Sans Faceted Heho 3 is a regular weight, very narrow, monoline, upright, normal x-height font.
Keywords: headlines, posters, signage, interfaces, packaging, technical, industrial, retro, utilitarian, precise, space-saving, technical tone, geometric system, display clarity, signage utility, angular, faceted, condensed, crisp, geometric.
A condensed, monoline sans with sharp, faceted construction that substitutes planar corners for most curves. Strokes maintain a consistent thickness, with squared terminals and frequent chamfered joins that create an octagonal rhythm in rounded forms like C, O, and G. Proportions are tall and narrow with tight interior counters, producing a compact texture that stays clear at display sizes. Uppercase shows a disciplined, modular structure, while the lowercase and numerals follow the same angular logic with minimal ornamentation.
Well-suited to headlines, posters, and signage where a tall condensed look saves horizontal space while staying legible. The precise, faceted shapes also fit interface labeling, dashboards, and product or packaging graphics that benefit from an engineered aesthetic. For longer passages, it will perform best with careful sizing and spacing to keep counters and apertures open.

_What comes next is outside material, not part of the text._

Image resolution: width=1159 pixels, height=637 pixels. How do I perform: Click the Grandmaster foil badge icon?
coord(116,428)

The overall tone is technical and industrial, evoking engineered labeling and schematic clarity rather than warmth or softness. Its faceted geometry adds a subtle retro-futuristic flavor, suggesting early digital or instrument-panel aesthetics. The narrow stance and crisp corners give it a purposeful, no-nonsense voice.

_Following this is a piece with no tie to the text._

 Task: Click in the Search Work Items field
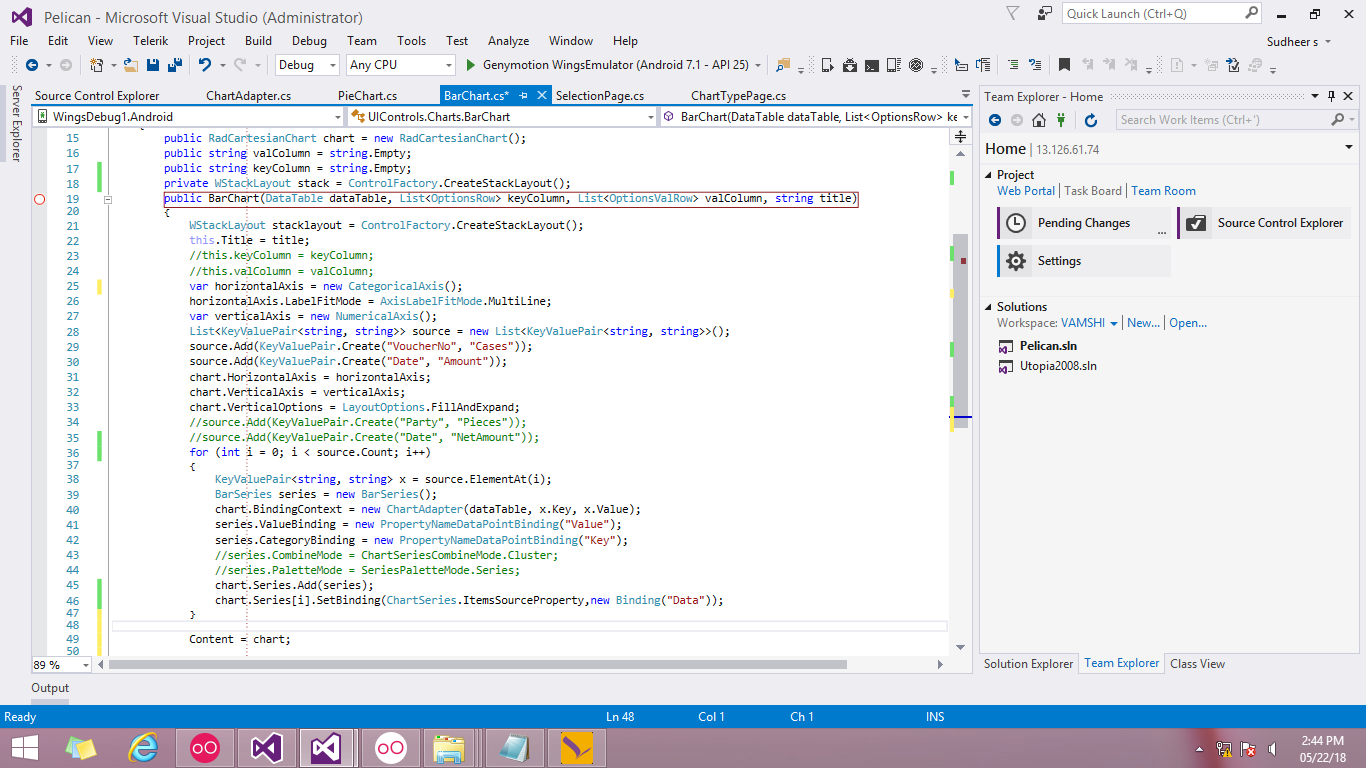[1220, 120]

The design appears intended to deliver a compact, high-clarity sans with a distinctive faceted geometry, balancing a modern technical feel with a hint of retro digital character. Its consistent stroke weight and standardized corner treatment suggest a focus on systematic construction and visual uniformity across letters and figures.
Distinctive corner cuts appear consistently across the set, helping maintain coherence between straight-sided letters and those that would typically be rounded. The condensed spacing and tight apertures can make dense text feel compact, so it reads most confidently when given adequate size or generous tracking.